## EXERCISE
In the lines below, look for "button". Copy each line where it appears.

··· LISTED RECORDS

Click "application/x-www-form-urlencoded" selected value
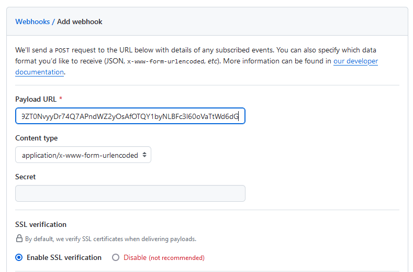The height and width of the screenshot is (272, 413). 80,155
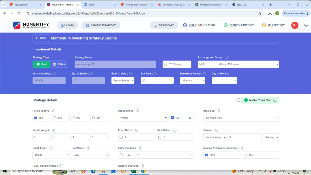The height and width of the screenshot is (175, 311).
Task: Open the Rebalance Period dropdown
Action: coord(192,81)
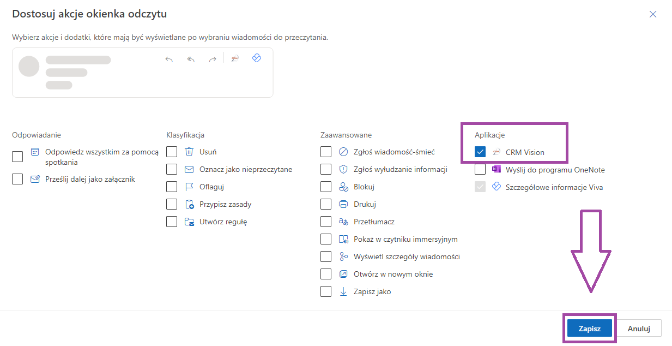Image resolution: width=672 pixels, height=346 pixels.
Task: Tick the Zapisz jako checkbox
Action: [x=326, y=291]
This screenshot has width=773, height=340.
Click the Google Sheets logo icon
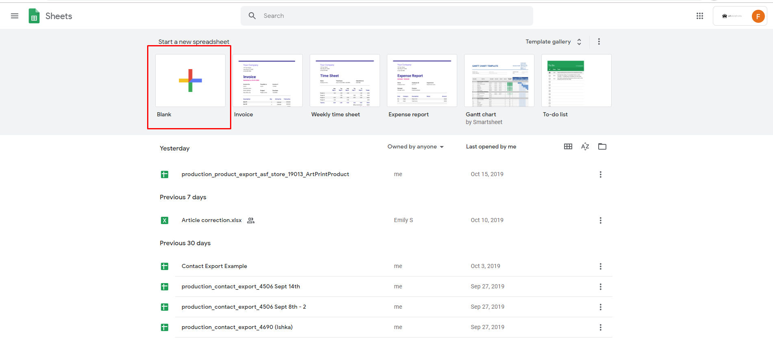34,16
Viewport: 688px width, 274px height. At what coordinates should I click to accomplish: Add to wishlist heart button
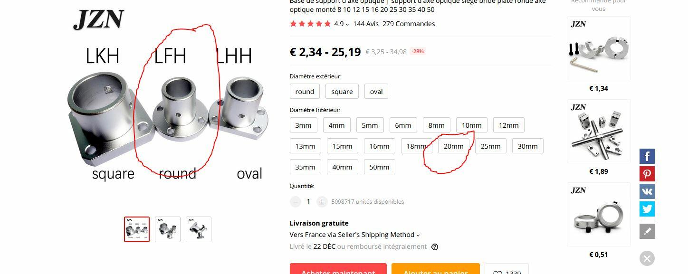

······
··· LISTED RECORDS

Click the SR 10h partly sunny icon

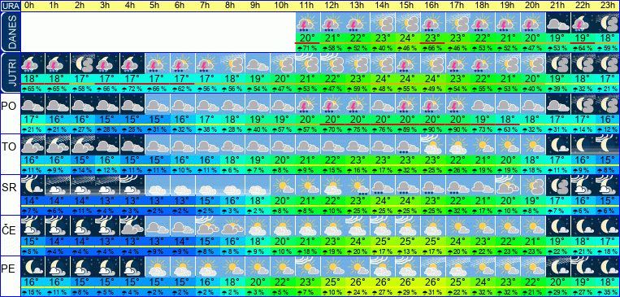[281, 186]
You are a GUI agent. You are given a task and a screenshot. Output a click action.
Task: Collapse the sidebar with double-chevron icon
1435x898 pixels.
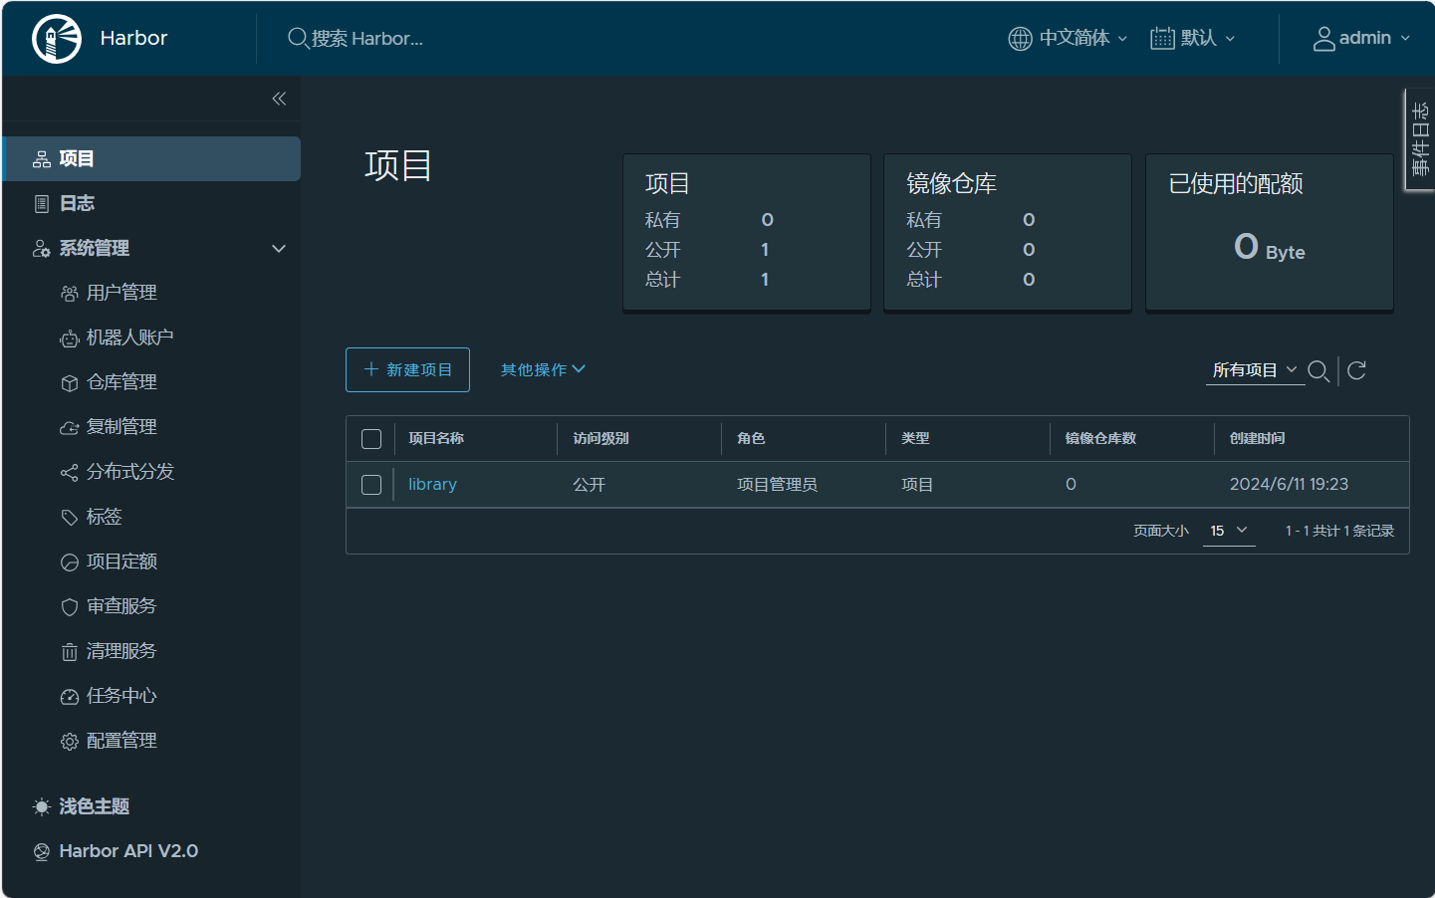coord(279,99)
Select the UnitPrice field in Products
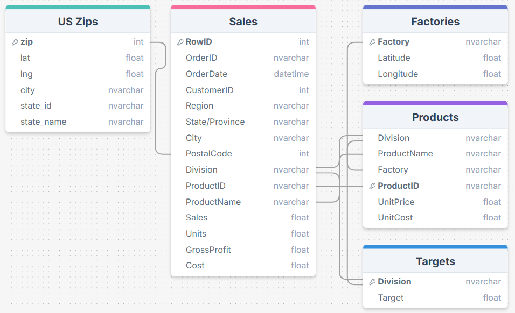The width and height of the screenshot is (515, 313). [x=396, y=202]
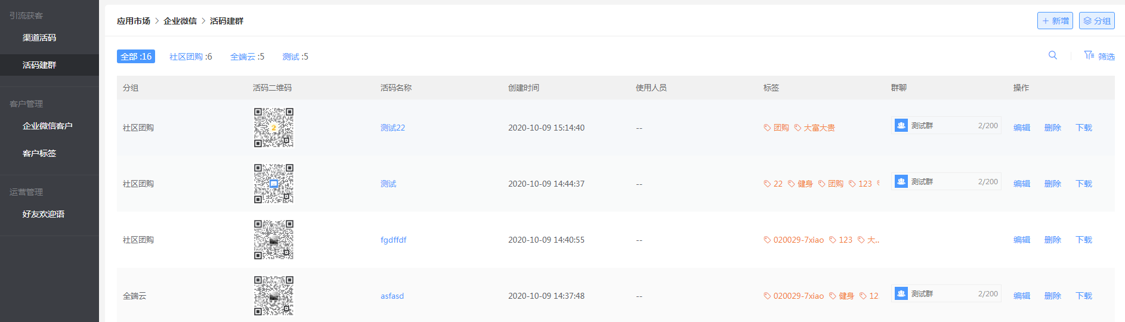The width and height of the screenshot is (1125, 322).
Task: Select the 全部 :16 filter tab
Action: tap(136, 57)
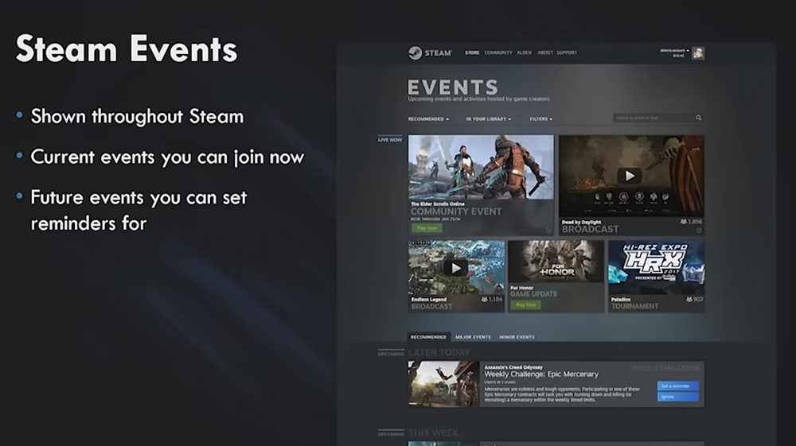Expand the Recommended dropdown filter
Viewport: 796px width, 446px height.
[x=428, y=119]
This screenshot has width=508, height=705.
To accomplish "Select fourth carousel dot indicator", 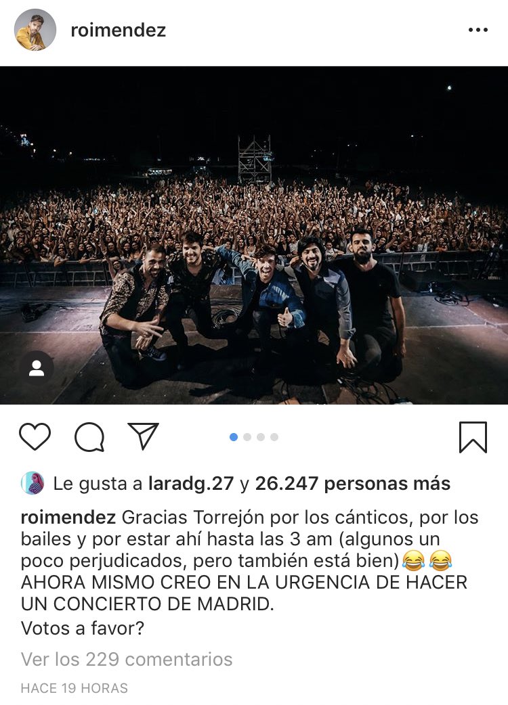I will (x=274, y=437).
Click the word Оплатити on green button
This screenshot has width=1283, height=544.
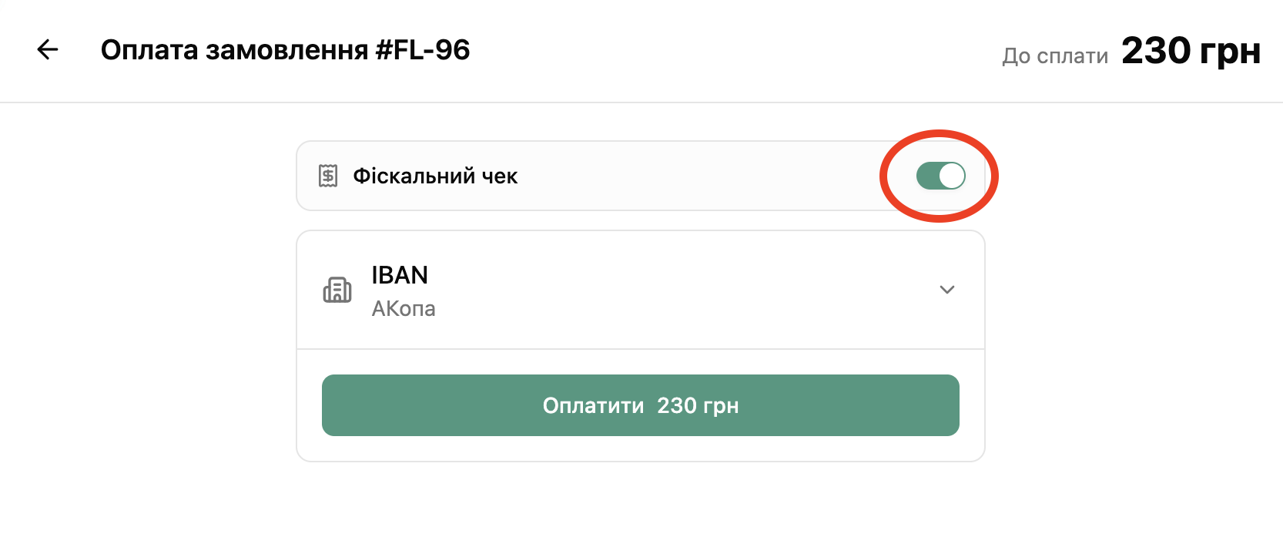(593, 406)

······

## RESPONSE AREA
Viewport: 688px width, 274px height. At what coordinates should I click to accomplish: Add to wishlist heart button
Click the word Оплатити on green button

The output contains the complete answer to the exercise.